Spotting bad science

From Afternoons, 1:22 pm on 20 September 2016

British scientist Ben Goldacre is on a mission to help people sort quackery from evidence based information.

We are bombarded with health claims. Some foods are good, others bad, the latest super food will protect us from cancer - something else will give us cancer.

Ben Goldacre

Ben Goldacre Photo: Ted Talk

So how do we know what to believe?

Goldacre, an academic, researcher, rationalism advocate, physician and journalist, has been beating the bad science drum since his column in The Guardian first gained attention in 2003.

He's about to visit New Zealand to hold a lecture at the Mercury Theatre in Auckland.

So has bad science got better or worse since the internet emerged?

“What’s really interesting about [the internet] is people are able to talk back when the media misrepresents a scientific study.

“Nerds like me, and the vast army of nerds around the world, have been able to debunk bad science.”

And he says there’s plenty of good science available out there; if you’re willing to look.

“I feel really positive about the future in a way I didn’t use to. Although the mainstream media continues to be infested with obvious quacks.”

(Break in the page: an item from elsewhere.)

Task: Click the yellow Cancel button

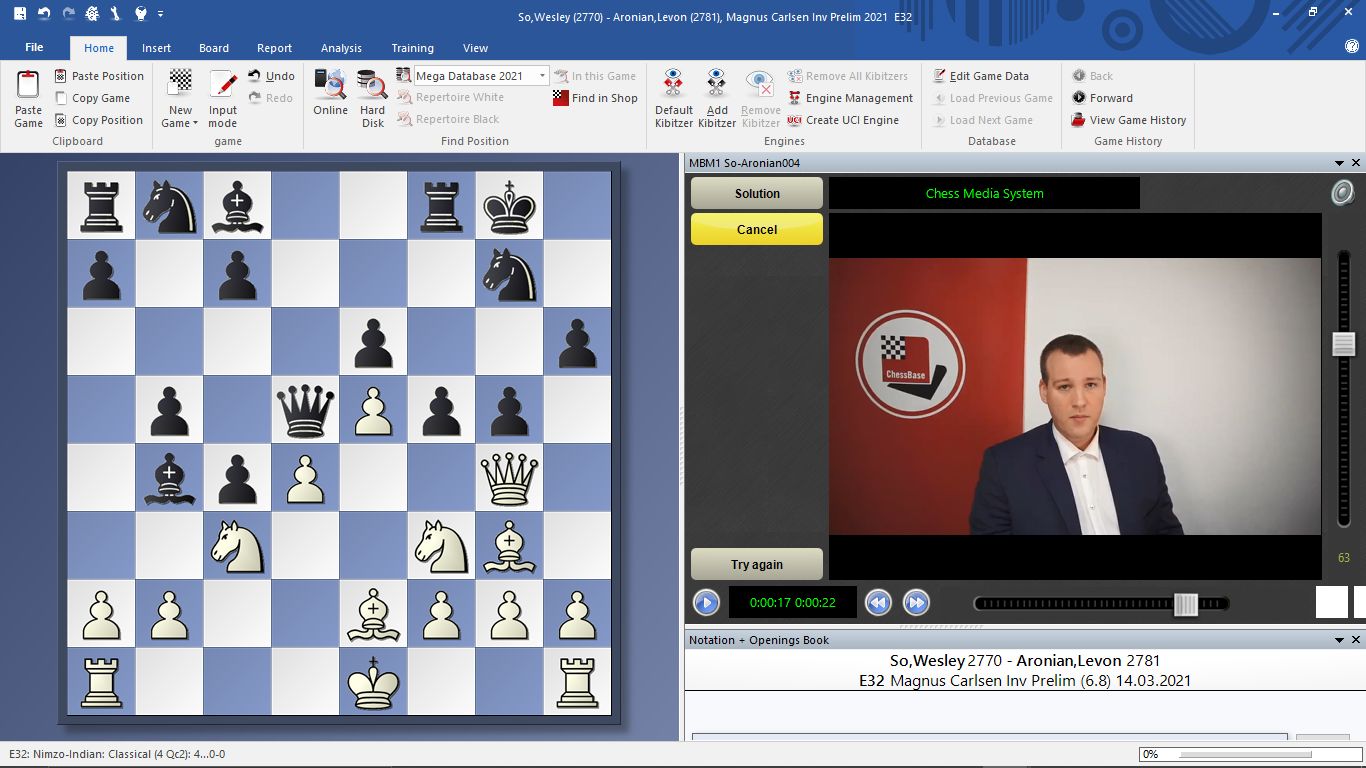Action: [x=757, y=229]
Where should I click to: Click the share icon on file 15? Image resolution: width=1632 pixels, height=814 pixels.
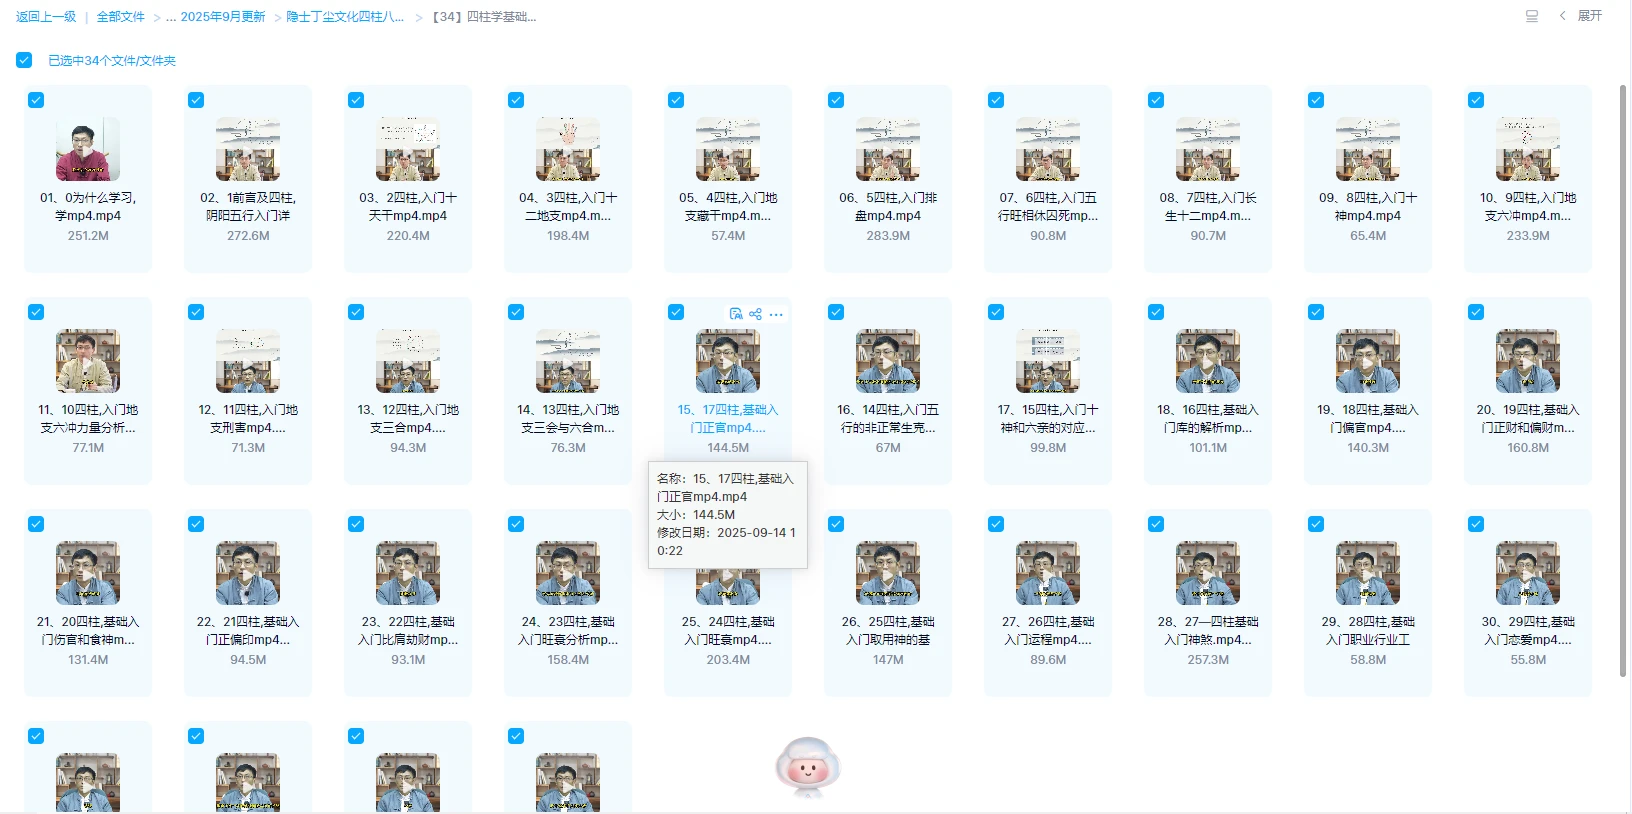pyautogui.click(x=755, y=314)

A lot of his work now concerns how people misrepresent science and why people misrepresent science – what are the cultural drivers of why people want something to be true?

“A lot of it is people wanting quick fixes, permission to have transgressed in the past. Because the basics of a healthy lifestyle have not changed for three of four decades: eat lots of fresh fruit and veg, don’t smoke, don’t drink too much, get some exercise and don’t be fat.”

He’s also a passionate campaigner to ensure credible scientific research is in the public domain – something that is not the case now.  

Ben Goldacre

Ben Goldacre Photo: Flickr

“There’s this global problem that we’ve been campaigning on through the AllTrials.net site where people who have conducted and completed clinical trials are still routinely and legally withholding the results of those trials from doctors researchers and patients.”

Goldacre says this is a global scandal that has been going on for thirty years.

“This may seem technical and boring, but it’s a cancer at the core of our efforts to practise evidence based medicine.”

So why does this matter? He says it’s because unflattering results in a randomised controlled trial for a medicine, therapy or surgery are twice as likely not to be published.

“What we see as doctors and academics is a biased half of the research that’s been conducted.

“There is this terrible, terrible problem and it reflects a kind of strange cultural blind spot in the academic community.”

And he sees in some ways the prevalence of quackery as a response to this.

“When I see people promoting quackery, pushing anti-vaccination conspiracy theories, obviously on the details these people are wrong but I see those kinds of panics, if you like, as almost a poetic response.

“People know that there’s something not quite right in the world of evidence based medicine.”

The credibility of medicine will only improve, he says, if science gets its own house in order.

Ben Goldacre appears at the Mercury Theatre, Auckland Saturday 24 September.